▸ DIRECTIONS
Reproduce in full, word for word, the text about the film "I Am Cuba" that appears below, ahead of the material.

I Am Cuba (1964)
Mikhail Kalatozov's "I Am Cuba"
Because the 1959 Cuban Revolution overthrew the U.S.-backed dictatorship of Fulgencio Batista, relations between Cuba and the U.S. were at an all-time low. The Soviet Union took this opportunity to build a rapport with the state. One of the ways they did this was through a collaboration through the arts, so that they may spread Communist propaganda. Mikhail Kalatozov, the revolutionary Soviet filmmaker responsible for 1957's "The Cranes are Flying," was tasked with going to Cuba and making a film about the Cuban revolution.
Kalatozov was given considerable freedom to make his film, even receiving as much assistance as he wanted from both governments. He was inspired by Sergei Eisenstein's unfinished "Que viva Mexico" project, using it as a springboard for this creative venture. The resulting film, 1964's "I Am Cuba," was met with considerable coldness from both the Cubans and Soviets. The Cubans were turned off by a more stereotypical view of Cubans, while the Soviets considered it not sufficiently revolutionary.
Because these reactions were so dismissive, and because the relations between the U.S. and Cuba were so tenuous, the film fell into obscurity. It wasn't until the collapse of the USSR in the early 1990s that the film came back into the light. After a screening of the film at the 1993 San Francisco International Film Festival, directors Martin Scorsese and Francis Ford Coppola caught wind of the film and were so impressed by its technical innovations, they championed a full restoration.

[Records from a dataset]
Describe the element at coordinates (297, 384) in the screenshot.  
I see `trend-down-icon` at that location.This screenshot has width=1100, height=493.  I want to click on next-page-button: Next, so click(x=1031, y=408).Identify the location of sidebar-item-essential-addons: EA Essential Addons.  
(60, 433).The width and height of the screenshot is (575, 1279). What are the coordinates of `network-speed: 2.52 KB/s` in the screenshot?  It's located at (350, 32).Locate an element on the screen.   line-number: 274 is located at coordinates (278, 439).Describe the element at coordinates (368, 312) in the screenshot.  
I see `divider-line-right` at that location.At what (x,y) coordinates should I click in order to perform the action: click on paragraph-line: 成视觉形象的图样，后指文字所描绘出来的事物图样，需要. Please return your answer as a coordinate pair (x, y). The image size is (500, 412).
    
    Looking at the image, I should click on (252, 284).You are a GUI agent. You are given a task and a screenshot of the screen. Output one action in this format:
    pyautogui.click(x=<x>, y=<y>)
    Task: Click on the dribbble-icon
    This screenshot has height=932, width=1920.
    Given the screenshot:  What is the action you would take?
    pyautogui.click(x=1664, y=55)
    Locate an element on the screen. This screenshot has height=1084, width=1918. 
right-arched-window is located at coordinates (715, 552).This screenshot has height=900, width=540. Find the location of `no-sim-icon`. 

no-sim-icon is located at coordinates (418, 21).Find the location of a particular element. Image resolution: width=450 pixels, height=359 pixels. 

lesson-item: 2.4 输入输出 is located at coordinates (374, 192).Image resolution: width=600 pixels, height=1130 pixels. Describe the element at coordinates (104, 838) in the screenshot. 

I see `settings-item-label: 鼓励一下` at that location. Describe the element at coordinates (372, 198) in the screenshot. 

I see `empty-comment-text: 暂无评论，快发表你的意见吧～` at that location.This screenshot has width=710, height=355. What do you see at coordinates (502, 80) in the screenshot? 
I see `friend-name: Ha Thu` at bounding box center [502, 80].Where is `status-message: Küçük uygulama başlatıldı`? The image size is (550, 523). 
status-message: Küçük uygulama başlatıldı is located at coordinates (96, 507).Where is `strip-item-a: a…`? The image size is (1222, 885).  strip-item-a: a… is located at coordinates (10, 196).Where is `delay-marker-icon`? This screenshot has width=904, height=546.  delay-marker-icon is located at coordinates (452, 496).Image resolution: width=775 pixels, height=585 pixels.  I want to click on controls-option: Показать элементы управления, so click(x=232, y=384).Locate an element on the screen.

▸ RESPONSE BELOW
I Am Cuba (1964)
Mikhail Kalatozov's "I Am Cuba"
Because the 1959 Cuban Revolution overthrew the U.S.-backed dictatorship of Fulgencio Batista, relations between Cuba and the U.S. were at an all-time low. The Soviet Union took this opportunity to build a rapport with the state. One of the ways they did this was through a collaboration through the arts, so that they may spread Communist propaganda. Mikhail Kalatozov, the revolutionary Soviet filmmaker responsible for 1957's "The Cranes are Flying," was tasked with going to Cuba and making a film about the Cuban revolution.
Kalatozov was given considerable freedom to make his film, even receiving as much assistance as he wanted from both governments. He was inspired by Sergei Eisenstein's unfinished "Que viva Mexico" project, using it as a springboard for this creative venture. The resulting film, 1964's "I Am Cuba," was met with considerable coldness from both the Cubans and Soviets. The Cubans were turned off by a more stereotypical view of Cubans, while the Soviets considered it not sufficiently revolutionary.
Because these reactions were so dismissive, and because the relations between the U.S. and Cuba were so tenuous, the film fell into obscurity. It wasn't until the collapse of the USSR in the early 1990s that the film came back into the light. After a screening of the film at the 1993 San Francisco International Film Festival, directors Martin Scorsese and Francis Ford Coppola caught wind of the film and were so impressed by its technical innovations, they championed a full restoration.